What this task involves — Which lines run from the one containing "Instruction: Click the o2 network logo" to the last line of the entries? Return them exactly, with nothing more.

····················

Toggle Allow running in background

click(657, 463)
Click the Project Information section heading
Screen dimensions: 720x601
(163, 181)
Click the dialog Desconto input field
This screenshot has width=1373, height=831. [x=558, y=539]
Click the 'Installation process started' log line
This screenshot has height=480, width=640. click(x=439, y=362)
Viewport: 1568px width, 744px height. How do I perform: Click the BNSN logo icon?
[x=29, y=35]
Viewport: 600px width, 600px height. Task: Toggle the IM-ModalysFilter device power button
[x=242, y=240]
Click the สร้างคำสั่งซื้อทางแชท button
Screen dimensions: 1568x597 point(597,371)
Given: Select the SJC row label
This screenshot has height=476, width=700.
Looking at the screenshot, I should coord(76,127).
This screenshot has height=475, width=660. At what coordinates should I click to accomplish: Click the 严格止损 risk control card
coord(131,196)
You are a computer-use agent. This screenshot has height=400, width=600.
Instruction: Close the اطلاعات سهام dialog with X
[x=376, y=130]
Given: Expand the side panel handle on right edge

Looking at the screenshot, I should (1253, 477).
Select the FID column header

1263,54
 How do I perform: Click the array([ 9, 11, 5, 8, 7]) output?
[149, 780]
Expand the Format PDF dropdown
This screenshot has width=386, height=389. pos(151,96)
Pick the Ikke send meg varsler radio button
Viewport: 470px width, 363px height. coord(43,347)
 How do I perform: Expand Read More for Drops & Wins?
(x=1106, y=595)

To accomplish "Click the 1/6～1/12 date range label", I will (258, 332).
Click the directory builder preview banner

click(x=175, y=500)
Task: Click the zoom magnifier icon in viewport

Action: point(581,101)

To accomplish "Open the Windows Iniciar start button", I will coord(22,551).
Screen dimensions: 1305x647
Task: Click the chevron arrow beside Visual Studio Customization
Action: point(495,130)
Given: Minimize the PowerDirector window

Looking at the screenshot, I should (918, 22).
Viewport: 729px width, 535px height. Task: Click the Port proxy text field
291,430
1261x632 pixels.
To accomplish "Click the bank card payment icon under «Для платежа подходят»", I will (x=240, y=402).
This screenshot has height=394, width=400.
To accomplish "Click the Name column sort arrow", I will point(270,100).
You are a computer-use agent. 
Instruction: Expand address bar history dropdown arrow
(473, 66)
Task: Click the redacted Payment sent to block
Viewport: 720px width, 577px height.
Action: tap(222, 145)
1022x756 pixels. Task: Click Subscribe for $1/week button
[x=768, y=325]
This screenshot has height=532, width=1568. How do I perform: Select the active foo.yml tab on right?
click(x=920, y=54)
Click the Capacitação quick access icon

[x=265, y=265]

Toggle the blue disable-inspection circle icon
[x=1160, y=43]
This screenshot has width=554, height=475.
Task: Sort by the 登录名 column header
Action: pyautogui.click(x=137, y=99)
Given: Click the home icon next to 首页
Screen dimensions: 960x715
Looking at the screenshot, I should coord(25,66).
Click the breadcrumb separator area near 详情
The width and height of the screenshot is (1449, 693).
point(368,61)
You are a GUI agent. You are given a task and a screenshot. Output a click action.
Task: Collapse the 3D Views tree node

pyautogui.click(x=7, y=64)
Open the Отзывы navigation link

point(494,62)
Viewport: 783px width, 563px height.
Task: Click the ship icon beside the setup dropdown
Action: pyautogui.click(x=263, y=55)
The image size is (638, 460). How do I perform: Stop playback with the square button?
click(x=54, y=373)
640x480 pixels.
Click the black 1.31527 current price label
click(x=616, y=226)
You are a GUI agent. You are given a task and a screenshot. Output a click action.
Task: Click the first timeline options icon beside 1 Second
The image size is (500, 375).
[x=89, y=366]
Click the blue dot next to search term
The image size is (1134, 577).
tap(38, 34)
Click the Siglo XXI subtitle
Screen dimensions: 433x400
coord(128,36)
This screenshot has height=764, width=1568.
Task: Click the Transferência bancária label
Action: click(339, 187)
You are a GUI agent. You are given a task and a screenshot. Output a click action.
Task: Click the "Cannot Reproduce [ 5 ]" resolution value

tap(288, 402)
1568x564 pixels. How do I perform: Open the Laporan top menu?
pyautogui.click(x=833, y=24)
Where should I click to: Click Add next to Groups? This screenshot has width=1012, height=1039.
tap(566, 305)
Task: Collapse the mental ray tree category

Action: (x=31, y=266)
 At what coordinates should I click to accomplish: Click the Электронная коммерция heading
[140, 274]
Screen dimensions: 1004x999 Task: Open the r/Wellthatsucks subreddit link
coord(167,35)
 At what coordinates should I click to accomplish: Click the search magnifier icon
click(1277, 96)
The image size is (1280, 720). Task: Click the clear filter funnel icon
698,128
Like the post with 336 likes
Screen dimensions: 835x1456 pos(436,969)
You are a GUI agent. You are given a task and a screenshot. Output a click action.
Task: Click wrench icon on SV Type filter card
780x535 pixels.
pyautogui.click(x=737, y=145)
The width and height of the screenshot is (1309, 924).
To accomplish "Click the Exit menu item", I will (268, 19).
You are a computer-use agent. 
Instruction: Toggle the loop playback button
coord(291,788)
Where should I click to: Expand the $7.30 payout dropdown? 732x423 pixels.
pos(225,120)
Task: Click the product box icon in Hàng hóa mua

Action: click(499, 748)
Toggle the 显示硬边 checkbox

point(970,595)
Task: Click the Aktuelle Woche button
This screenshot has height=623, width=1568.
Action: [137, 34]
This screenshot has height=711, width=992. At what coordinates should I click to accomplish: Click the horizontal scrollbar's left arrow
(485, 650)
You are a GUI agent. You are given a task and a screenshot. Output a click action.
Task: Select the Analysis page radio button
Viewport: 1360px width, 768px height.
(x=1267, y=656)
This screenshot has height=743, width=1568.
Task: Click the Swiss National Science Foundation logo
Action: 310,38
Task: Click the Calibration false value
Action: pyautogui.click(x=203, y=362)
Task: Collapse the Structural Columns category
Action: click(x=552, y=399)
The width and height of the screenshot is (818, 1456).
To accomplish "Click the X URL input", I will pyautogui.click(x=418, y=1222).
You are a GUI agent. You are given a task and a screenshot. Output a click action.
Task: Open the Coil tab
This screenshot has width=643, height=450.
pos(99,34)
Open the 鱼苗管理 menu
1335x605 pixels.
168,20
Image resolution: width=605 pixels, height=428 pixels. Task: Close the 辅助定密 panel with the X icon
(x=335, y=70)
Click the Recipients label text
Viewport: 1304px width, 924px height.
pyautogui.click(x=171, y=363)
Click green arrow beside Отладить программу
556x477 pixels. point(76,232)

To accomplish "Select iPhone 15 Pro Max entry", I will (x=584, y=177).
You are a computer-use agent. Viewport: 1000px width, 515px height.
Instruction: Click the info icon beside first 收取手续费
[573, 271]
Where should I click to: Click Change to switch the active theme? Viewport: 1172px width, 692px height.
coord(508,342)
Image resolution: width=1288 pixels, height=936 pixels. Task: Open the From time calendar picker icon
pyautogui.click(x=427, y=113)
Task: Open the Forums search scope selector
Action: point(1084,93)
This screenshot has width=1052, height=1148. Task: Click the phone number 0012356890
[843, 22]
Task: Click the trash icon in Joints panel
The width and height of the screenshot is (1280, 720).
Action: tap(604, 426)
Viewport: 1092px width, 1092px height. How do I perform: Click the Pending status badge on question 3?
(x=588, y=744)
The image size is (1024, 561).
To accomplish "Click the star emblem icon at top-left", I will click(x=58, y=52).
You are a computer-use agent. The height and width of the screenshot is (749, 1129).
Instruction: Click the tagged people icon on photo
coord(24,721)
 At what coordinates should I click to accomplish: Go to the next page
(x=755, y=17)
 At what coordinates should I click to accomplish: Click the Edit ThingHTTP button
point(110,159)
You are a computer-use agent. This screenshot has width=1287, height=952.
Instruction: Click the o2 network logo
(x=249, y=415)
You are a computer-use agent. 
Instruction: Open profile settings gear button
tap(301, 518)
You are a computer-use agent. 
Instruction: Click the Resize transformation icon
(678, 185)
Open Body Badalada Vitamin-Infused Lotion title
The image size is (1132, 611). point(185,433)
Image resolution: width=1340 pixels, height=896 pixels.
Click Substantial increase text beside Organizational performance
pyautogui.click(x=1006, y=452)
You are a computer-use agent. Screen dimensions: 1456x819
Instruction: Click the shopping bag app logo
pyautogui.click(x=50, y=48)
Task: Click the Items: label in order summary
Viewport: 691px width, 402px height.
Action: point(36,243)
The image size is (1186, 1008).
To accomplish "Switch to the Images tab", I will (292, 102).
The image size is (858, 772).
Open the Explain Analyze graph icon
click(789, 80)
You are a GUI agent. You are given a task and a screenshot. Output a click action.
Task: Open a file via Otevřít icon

····················

Exercise solution —
Instruction: Click the o2 network logo
(x=249, y=415)
You are a computer-use agent. 
Instruction: Open profile settings gear button
tap(301, 518)
You are a computer-use agent. 
Instruction: Click the Resize transformation icon
(678, 185)
Open Body Badalada Vitamin-Infused Lotion title
The image size is (1132, 611). point(185,433)
Image resolution: width=1340 pixels, height=896 pixels.
Click Substantial increase text beside Organizational performance
pyautogui.click(x=1006, y=452)
You are a computer-use agent. Screen dimensions: 1456x819
Instruction: Click the shopping bag app logo
pyautogui.click(x=50, y=48)
Task: Click the Items: label in order summary
Viewport: 691px width, 402px height.
Action: point(36,243)
The image size is (1186, 1008).
To accomplish "Switch to the Images tab", I will (292, 102).
The image size is (858, 772).
Open the Explain Analyze graph icon
click(789, 80)
You are a GUI agent. You are given a task and a screenshot. Output a click action.
Task: Open a file via Otevřít icon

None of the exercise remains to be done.